[Cryptography] Energy Consumption: Standards Trolls (was: disaster)

Karl gmkarl at gmail.com
Wed Jan 6 13:30:04 PST 2021


I'm not in a good state of mind to post to the cryptography list, but
I saw these two bogus arguments and here is my reply, below, sent to
the wrong list.

On 1/5/21, Alex Flanagan <alex.flanagan at gmail.com> wrote:
>>
>> Bitcoin mining consumes energy, measured by the unit we call a Watt.  A
>> watt is defined in the ISU as one joule per second.  The unit we call
>> joule is a unit of work.
>>
>
> For the argument "bitcoin consumes too much energy", assuming emissions are
> the concern, my response has typically been:
>
> Energy *production* causes emissions not *consumption*.
>
> The emissions attributable to bitcoin mined in Iceland are zero.
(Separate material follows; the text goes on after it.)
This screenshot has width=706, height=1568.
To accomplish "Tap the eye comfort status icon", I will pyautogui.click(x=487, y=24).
The energy
> *consumed* to mine them was *produced* by a zero-emissions source.

Bitcoin operates on incentivisation.  So the current system is
incentivising people to produce more energy than the earth is able to.
So is everything else we're doing, of course, not just cryptography.
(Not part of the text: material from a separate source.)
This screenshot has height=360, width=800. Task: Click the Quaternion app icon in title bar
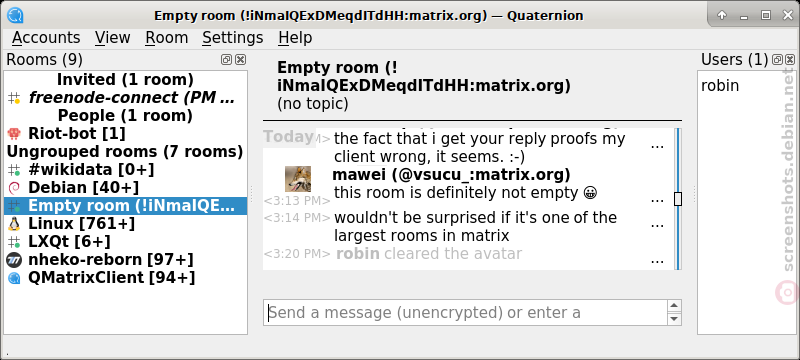[x=16, y=15]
But here's the real reason all this energy is getting burned up for
bitcoin: everyone involved is arguing about it, instead of improving
the algorithm.  This situation has been going on ever since mtgox.
There are unnumerable solutions to this problem, but none are
introduced into the codebase yet.

The hard part is not technically solving this problem: it is engaging
the bureaucratic diplomacy of getting a solution implemented, and then
paying for a security team once you are targeted during the process.